Task requirements:
Please rewrite the records below, replacing every "pixels" with "px" and keeping all else unchanged.

··· Material for the task

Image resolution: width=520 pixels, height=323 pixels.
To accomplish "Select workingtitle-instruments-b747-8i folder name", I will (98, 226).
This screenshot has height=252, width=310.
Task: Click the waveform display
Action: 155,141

······

Expected answer:
Image resolution: width=520 px, height=323 px.
To accomplish "Select workingtitle-instruments-b747-8i folder name", I will (98, 226).
This screenshot has height=252, width=310.
Task: Click the waveform display
Action: 155,141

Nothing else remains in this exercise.